Edward Norton Says Marvel Went Back On Its Word Over Dark 'Hulk' Film
Edward Norton wanted a gritty, dark Hulk film in the way of Christopher Nolan's Batman series, and he believed Marvel was on board. Turns out, they were not. The Oscar-nominated actor opened up about his split with Marvel in a New York Times profile published Monday.
When Norton was approached to star in 2008's The Incredible Hulk, he pitched not one, but two films, he told the Times.
This Week In Heat Vision breakdown
"I laid out a two-film thing: the origin and then the idea of Hulk as the conscious dreamer, the guy who can handle the trip," Norton said. "And they were like, 'That's what we want!' As it turned out, that wasn't what they wanted."
Still, Norton said he had a "great time" doing the film, and got along well with Marvel Studios president Kevin Feige. That was until Feige released a statement in 2010 that said Norton would not be in Avengers, and took a shot at the actor for apparently being difficult. ("Our decision is definitely not one based on monetary factors, but instead rooted in the need for an actor who embodies the creativity and collaborative spirit of our other talented castmembers," Feige's statement said.)
"Yeah, which was cheap," Norton said. "It was brand defensiveness or something. Ultimately they weren't going for long, dark and serious. But it doesn't matter."

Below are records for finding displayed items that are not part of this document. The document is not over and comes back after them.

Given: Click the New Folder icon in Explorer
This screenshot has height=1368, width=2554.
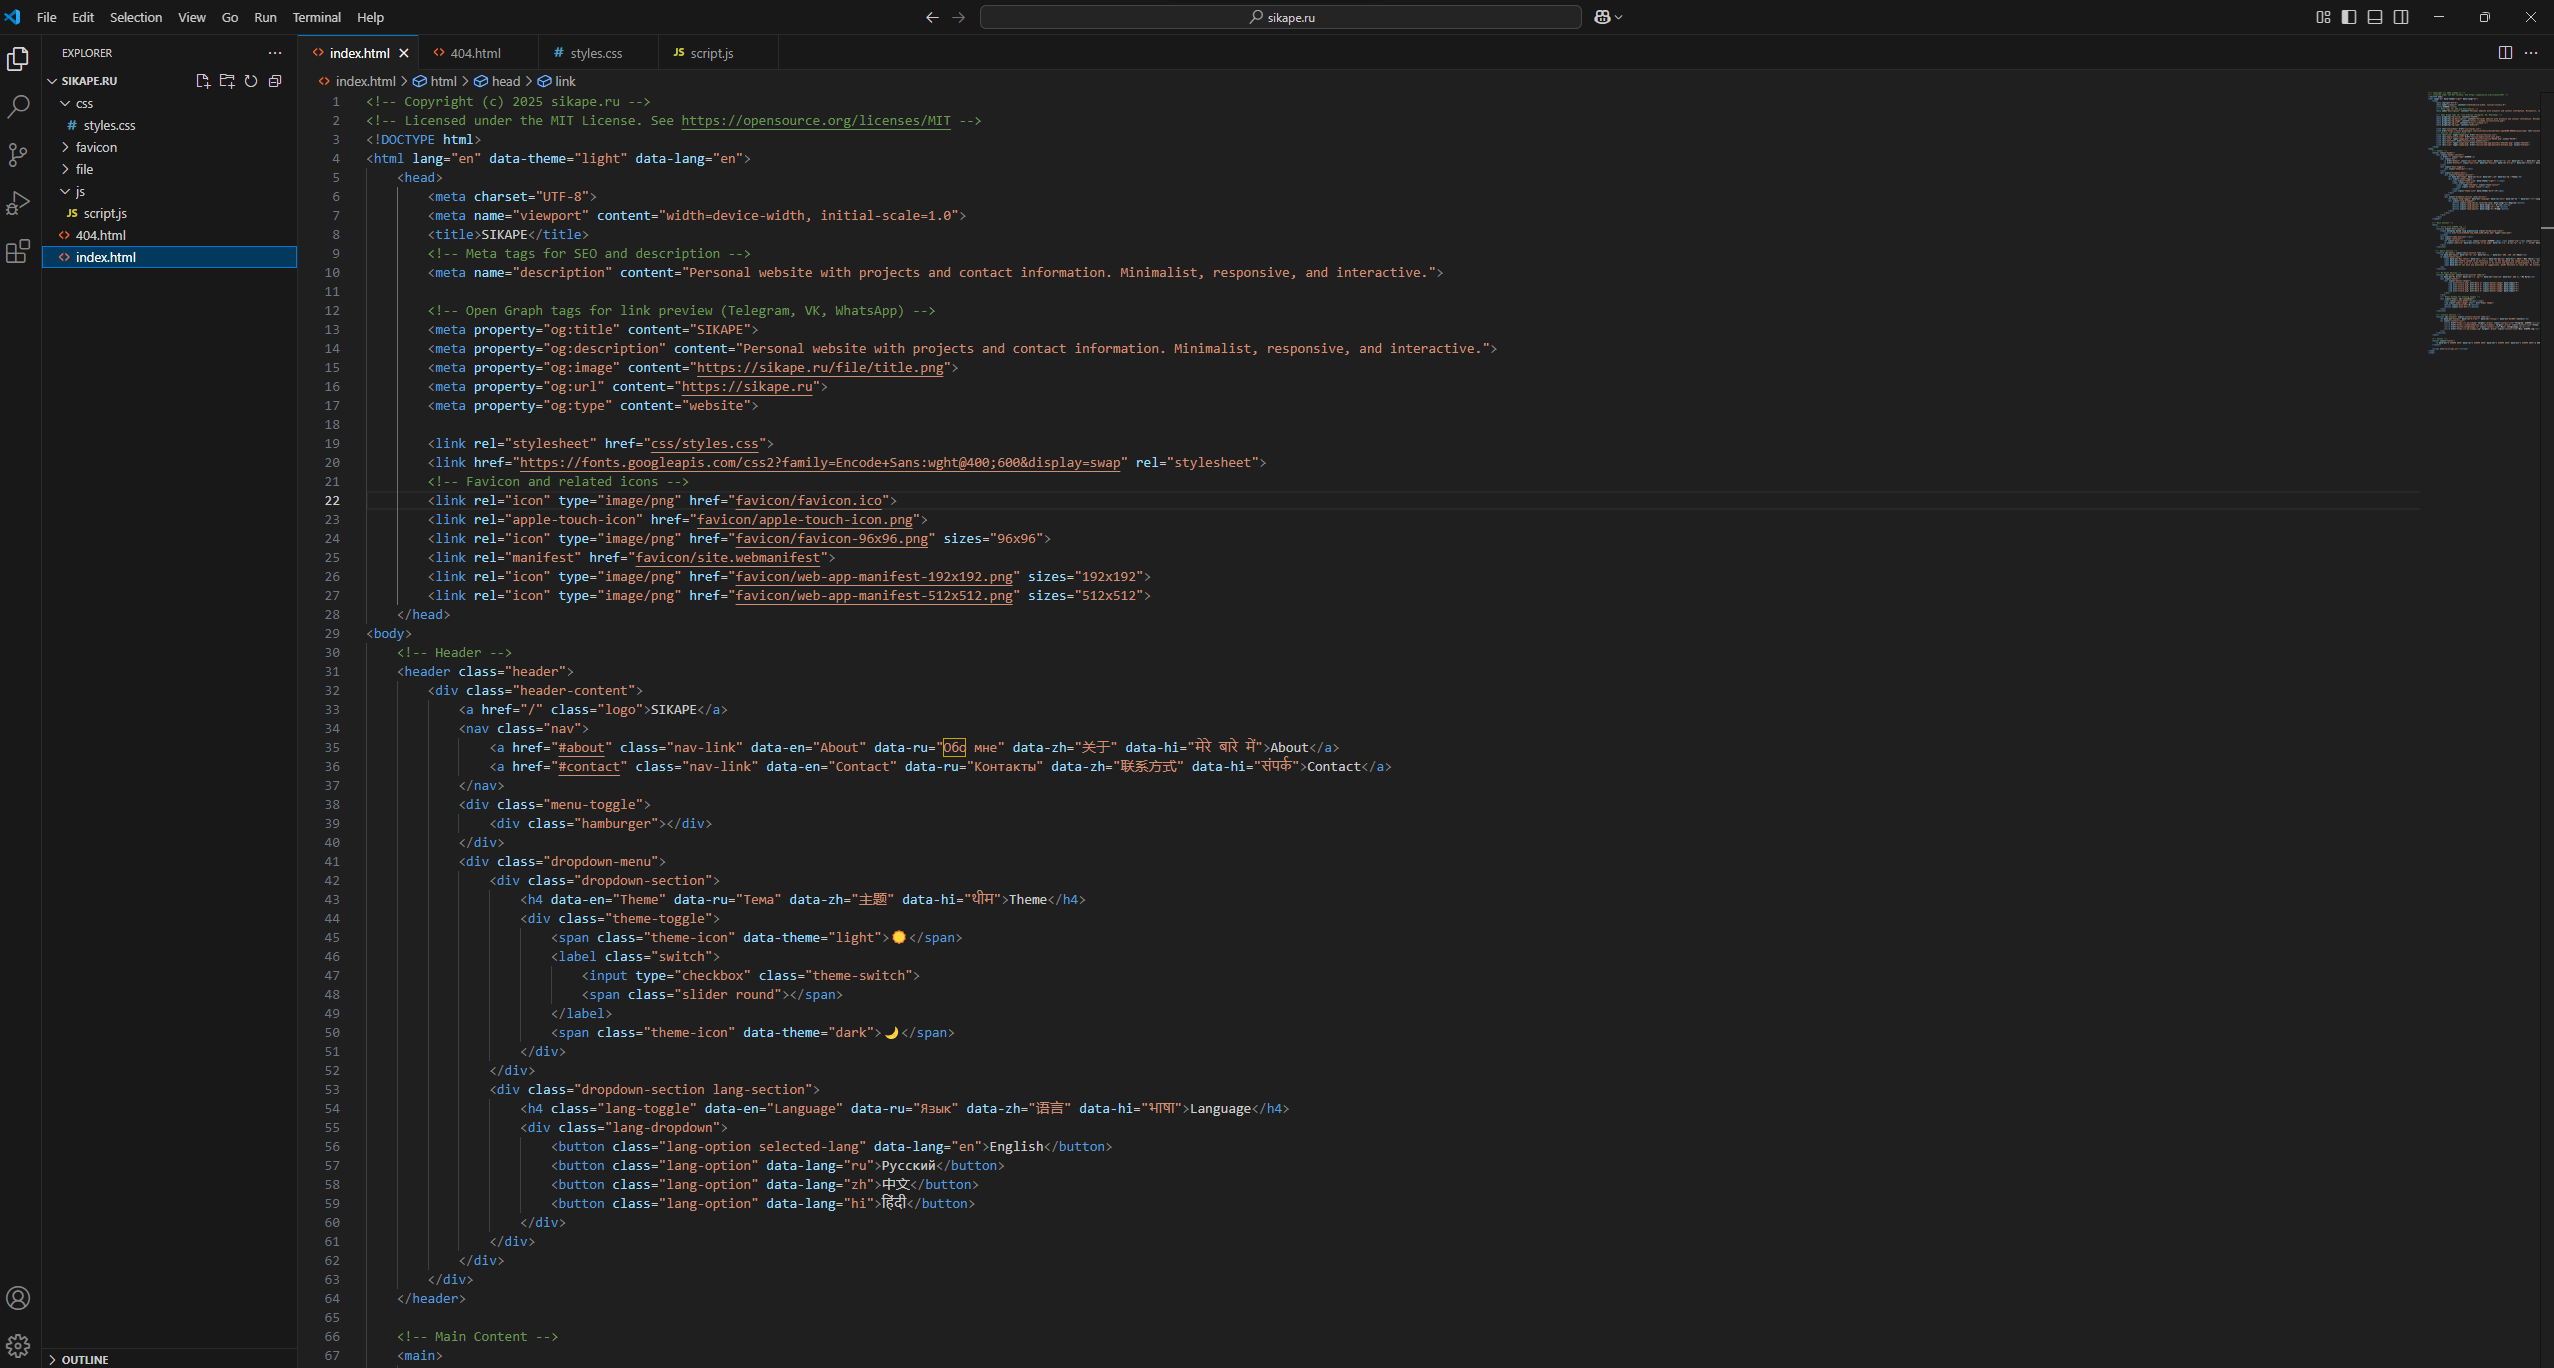Looking at the screenshot, I should [227, 81].
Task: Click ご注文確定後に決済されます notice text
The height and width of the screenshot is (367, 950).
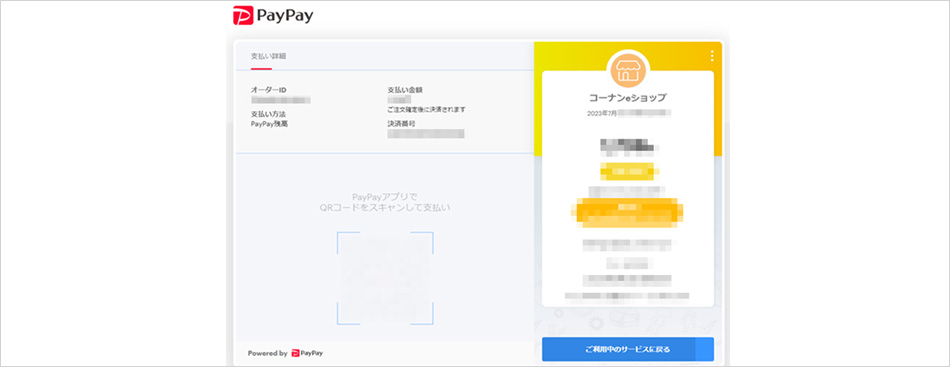Action: [x=427, y=110]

He continued, "We had positive discussions about going on with the films, and we looked at the amount of time that would've taken, and I wasn't going to do that. I honestly would've wanted more money than they'd have wanted to pay me. But that's not why I would've wanted to do another Hulk movie anyway."
Norton maintains there was no fight between himself and Feige during production.
"I'm saying that Kevin had an idea of a thing that you could do, and it was remarkable," he said. "Now it didn't happen to be on a tonal, thematic level what I wanted to spend my time doing."
Norton also recalled his comments during the Comedy Central Roast of Bruce Willis last year in which he seemingly took a shot at Marvel. He told the Times, he was actually taking a shot at himself.
His joke was: "I tried to be like you. I did a big action movie called The Incredible Hulk. You know what went wrong? I wanted a better script."
Norton said of the quip, "This is a joke making fun of myself but they'll turn it into, like, 'Edward takes a dig at Marvel.' No, I'm taking a dig at myself at a roast. People have to grow up."